Dataset Block Start

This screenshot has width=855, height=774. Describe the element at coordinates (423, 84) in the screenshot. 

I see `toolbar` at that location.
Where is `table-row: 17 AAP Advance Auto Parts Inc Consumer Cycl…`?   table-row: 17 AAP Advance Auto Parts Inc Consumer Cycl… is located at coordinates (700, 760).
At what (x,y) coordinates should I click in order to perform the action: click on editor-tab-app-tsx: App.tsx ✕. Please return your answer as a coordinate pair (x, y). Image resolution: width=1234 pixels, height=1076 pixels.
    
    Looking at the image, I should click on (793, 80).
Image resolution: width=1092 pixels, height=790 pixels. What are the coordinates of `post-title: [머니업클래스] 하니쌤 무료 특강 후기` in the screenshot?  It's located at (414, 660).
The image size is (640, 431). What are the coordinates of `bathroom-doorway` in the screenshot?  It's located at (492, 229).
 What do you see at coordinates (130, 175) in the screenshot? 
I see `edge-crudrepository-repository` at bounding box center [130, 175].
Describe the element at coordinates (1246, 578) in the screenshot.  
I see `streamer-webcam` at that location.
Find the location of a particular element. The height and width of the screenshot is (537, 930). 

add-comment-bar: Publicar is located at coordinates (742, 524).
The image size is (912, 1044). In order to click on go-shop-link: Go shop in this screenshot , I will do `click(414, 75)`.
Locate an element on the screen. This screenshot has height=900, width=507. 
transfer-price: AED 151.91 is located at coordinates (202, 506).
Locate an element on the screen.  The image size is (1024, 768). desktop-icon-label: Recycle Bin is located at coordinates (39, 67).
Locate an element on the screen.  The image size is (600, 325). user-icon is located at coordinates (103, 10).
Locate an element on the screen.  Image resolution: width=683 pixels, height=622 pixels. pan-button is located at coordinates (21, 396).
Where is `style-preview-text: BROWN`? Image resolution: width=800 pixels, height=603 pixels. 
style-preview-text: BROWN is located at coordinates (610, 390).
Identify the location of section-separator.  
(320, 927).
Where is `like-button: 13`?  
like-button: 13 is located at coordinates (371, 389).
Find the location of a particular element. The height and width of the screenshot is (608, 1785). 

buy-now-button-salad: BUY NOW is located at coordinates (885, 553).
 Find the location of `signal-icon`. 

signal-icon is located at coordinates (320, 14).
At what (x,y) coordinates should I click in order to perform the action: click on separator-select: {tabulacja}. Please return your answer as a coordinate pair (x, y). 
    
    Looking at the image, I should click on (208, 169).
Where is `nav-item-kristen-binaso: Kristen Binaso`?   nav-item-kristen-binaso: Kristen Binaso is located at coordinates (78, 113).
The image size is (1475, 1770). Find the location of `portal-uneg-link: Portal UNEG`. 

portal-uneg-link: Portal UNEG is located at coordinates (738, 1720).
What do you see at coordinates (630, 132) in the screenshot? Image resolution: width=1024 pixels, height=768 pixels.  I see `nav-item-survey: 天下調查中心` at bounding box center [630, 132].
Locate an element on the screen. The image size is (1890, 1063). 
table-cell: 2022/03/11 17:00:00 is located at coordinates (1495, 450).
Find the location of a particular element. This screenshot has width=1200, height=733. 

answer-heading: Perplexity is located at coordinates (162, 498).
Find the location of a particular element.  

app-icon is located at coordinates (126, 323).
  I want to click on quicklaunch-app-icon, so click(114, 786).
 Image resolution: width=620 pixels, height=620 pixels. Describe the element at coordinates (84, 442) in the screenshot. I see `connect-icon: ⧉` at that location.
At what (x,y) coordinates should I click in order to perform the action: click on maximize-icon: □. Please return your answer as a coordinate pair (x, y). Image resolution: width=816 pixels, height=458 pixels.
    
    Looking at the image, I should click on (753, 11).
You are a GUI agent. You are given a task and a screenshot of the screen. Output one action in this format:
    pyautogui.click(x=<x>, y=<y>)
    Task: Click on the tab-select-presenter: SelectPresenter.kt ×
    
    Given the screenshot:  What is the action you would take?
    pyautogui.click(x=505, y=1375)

Dataset Block End

**Work item**
Count the lines above that contain the string "Portal", and give only the number.

**Response**
2